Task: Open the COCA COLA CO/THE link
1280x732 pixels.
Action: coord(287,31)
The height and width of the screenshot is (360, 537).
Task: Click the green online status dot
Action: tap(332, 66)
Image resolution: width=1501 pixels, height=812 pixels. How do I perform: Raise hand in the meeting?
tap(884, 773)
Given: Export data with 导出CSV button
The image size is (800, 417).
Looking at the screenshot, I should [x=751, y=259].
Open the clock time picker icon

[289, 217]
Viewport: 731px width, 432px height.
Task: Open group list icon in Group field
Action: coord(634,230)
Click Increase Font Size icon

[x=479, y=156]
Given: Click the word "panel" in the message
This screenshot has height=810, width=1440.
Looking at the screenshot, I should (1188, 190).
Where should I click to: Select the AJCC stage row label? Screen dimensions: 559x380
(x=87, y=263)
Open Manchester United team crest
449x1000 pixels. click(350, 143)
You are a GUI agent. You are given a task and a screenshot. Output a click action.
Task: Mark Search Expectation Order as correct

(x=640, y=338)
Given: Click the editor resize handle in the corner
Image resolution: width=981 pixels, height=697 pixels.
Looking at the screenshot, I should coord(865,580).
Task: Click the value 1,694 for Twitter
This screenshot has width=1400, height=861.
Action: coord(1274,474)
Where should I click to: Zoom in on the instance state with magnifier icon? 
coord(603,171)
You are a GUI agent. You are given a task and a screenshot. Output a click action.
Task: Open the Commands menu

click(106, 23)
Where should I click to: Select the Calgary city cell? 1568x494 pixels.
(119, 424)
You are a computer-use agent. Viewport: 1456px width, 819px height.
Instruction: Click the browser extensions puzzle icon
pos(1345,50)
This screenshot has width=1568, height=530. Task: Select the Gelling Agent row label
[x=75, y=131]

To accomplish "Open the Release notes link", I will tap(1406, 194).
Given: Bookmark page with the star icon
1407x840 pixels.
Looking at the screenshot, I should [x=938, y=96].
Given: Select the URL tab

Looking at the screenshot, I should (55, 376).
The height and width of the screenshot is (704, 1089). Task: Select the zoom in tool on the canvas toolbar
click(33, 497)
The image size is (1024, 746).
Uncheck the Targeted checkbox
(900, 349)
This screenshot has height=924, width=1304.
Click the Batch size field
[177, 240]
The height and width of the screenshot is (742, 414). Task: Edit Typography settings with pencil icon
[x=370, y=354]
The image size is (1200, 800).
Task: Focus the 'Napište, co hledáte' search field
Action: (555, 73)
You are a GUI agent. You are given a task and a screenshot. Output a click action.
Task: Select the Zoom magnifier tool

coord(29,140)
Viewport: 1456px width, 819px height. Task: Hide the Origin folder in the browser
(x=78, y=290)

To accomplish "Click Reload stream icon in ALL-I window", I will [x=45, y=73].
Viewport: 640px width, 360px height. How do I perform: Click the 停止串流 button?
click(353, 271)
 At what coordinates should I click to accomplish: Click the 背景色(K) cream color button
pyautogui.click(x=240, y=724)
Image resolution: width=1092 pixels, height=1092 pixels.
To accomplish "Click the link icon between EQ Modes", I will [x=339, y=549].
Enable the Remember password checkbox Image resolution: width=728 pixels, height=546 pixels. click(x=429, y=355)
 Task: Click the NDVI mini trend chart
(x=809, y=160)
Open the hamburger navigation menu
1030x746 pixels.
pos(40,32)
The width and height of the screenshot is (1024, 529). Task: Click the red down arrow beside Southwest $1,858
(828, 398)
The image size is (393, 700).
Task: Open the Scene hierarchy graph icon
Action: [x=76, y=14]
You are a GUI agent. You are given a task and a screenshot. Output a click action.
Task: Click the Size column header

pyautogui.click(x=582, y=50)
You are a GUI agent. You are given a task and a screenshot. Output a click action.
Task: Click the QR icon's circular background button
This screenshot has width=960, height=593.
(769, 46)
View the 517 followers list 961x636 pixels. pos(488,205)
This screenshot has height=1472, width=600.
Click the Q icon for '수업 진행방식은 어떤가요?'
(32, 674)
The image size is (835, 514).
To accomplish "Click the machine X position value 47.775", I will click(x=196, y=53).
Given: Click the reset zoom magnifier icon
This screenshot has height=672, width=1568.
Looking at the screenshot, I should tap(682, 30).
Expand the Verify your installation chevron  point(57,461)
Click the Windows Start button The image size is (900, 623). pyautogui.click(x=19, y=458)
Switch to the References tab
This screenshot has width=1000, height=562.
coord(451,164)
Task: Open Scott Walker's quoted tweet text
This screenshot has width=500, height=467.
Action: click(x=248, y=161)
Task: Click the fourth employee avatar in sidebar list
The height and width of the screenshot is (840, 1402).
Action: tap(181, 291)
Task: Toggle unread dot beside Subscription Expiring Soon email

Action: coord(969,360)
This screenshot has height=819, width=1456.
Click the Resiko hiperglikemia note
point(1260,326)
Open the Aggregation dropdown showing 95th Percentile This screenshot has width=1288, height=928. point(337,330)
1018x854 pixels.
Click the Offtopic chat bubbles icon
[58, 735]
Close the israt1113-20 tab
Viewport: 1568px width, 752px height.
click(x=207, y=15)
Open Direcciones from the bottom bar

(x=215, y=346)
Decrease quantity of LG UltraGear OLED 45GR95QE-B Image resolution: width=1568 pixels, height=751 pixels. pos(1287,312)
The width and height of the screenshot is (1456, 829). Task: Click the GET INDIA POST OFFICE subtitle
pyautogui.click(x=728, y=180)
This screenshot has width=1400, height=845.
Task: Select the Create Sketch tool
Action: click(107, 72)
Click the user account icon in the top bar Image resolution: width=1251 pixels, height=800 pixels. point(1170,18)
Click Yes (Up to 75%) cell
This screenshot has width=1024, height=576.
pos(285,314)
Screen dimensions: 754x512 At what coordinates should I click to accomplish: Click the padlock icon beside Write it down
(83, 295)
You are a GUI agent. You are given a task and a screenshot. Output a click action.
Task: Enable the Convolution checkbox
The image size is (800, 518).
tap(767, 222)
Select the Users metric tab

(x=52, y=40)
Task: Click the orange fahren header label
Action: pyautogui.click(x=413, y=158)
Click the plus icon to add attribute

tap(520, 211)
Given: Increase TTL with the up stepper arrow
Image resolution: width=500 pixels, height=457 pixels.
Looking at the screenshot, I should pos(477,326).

####

Task to carry out: Pick out every line of the material above that contains the word "with", and copy each of those lines in full.

Response to this exercise:
Given: Export data with 导出CSV button
Where should I click to: Zoom in on the instance state with magnifier icon? 
Given: Bookmark page with the star icon
The height and width of the screenshot is (742, 414). Task: Edit Typography settings with pencil icon
Given: Increase TTL with the up stepper arrow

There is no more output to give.